▶ Objectif
Combien de lignes des enregistrements contiennent le mot « Select » ? Donne uniquement le nombre.

━━ Données affichées ━━

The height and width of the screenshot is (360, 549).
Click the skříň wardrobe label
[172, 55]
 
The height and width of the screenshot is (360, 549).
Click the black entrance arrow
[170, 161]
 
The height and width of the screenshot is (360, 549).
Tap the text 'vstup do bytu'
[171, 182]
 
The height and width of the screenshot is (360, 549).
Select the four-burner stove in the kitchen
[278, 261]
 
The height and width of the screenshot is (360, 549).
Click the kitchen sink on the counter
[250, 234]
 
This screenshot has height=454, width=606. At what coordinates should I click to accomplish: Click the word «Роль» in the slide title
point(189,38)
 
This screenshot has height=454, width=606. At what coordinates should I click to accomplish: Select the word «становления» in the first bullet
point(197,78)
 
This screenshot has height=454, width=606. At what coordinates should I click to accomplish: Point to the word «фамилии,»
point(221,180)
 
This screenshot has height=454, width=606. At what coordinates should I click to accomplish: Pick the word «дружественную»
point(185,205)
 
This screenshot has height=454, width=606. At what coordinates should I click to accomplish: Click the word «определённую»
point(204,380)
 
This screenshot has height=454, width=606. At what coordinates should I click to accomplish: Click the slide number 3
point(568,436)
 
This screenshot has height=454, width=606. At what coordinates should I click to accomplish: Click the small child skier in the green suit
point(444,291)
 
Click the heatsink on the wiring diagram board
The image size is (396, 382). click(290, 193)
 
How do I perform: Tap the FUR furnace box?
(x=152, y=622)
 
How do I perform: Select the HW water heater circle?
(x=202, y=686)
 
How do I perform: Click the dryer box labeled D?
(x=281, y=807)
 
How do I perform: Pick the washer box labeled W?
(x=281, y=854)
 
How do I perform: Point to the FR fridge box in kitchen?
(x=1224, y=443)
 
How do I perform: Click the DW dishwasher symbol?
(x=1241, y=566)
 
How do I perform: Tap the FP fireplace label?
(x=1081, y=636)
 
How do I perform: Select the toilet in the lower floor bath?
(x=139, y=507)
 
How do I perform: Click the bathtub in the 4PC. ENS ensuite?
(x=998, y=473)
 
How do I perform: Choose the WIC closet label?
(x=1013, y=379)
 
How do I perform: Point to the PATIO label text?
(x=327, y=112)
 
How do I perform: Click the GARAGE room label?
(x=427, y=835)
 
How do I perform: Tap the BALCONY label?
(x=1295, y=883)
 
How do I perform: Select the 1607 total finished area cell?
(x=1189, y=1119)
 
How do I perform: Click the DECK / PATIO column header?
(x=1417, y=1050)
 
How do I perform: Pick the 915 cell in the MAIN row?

━━━

▶ Corrigé
5